Pour le médecin, la situation "n'est pas rassurante" : "sur le petit pays qu'est La Réunion, ça peut exploser à tout moment" estime celui qui se base surtout sur la réponse d'Olivier Véran à l'Assemblée nationale. Le ministre de la Santé répondait à la députée Nadia Ramassamy, estimant que la situation de La Réunion reste "extrêmement tendue". "Le risque c'est d'être faussement rassuré en parlant de stabilité alors que les indicateurs ne sont pas rassurants" note Alain Domercq.
- "Pas d'explosion" -
Il semble que les termes choisis poussent à la plus grande confusion. "Je pense savoir ce que les autorités ont voulu dire" réfléchit quant à lui le docteur Reuben Veerapen, vice-président de l'Ordre des médecins. "Le taux d'incidence passe en effet de 106 à 109 pour 100.000 habitants : c'est une petite augmentation. Nous restons aussi dans les mêmes chiffres, autour de 900 contaminations par semaine. Mais la situation reste fortement dégradée." Le médecin préfère alors parler de "plateau très dégradé" que de "stabilisation".
Du côté de l'association des maires du département de La Réunion (AMDR), on estime que "de 106 à 109, on reste dans la même fourchette, il ne faut pas non plus juger que c'est disproportionné" nous dit Serge Hoareau, président de l'AMDR. "La situation est dégradée, mais mesurée, il n'a pas d'explosion" ajoute-t-il.
- Des décès qui inquiètent -
Deux indicateurs doivent être regardés de près selon Reuben Veerapen : "sur le plan des hospitalisations on observe qu'il n'y a pas de grosse tension comme avant. Nous ne connaissons plus de pics en réanimation avec 70 malades. Mais sur le plan des décès on voit que ça devient alarmant, avec une quinzaine de morts par semaine et une tranche d'âge impactée de plus en plus jeune.
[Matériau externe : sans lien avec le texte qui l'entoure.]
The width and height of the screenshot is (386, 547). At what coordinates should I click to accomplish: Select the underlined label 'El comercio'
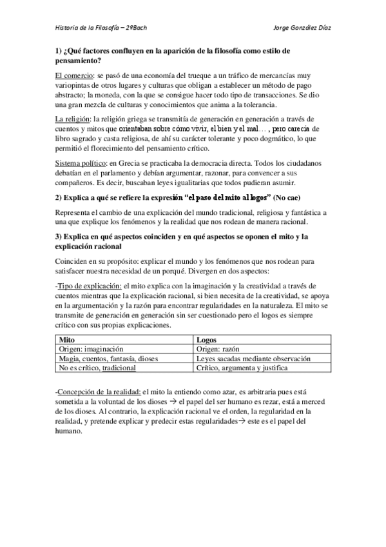pyautogui.click(x=73, y=75)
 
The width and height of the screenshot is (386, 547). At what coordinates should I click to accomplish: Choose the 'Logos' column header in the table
pyautogui.click(x=207, y=339)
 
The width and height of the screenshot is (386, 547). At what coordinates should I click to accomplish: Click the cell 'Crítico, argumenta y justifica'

C'est un critère de gravité important" estime le médecin.
La donnée est inquiétante avec 15 décès liés au Covid enregistrés dans le dernier bilan des autorités. Parmi eux, 2 patients arrivés à La Réunion suite à une évacuation sanitaire. Le plus jeune patient décédé avait 45 ans. "Le nombre de décès est l'un des indicateurs les plus fiables, ici la donnée est très préoccupante" ajoute le docteur Alain Domercq.
- "Pas de promesses, mais des flacons" -
Seule solution viable, à la fois pour les politiques et le corps médical : vacciner. C'est dans ce sens que le Département a fait voter ce mercredi une motion appelant à accélérer la vaccination sur l'île. Les élus départementaux, qui jugent que la situation de l'île reste "inquiétante", réclament le vaccin Johnson and Johnson au plus vite et une augmentation des centres de vaccination. L'ARS a justement fait part de l'ouverture d'un 9ème centre prochainement. L'agence de santé vise un objectif de 75.000 personnes ayant reçu au moins une première dose au 1er mai.
"Nous ne voulons pas des promesses, nous voulons des flacons" déclare le docteur Alain Domercq, alors que les médecins se préparent à administrer le Pfizer dans leur cabinet. D'ici le 5 avril, une cinquantaine de médecins devraient pouvoir injecter le vaccin sur l'île, ainsi que 25 pharmacies.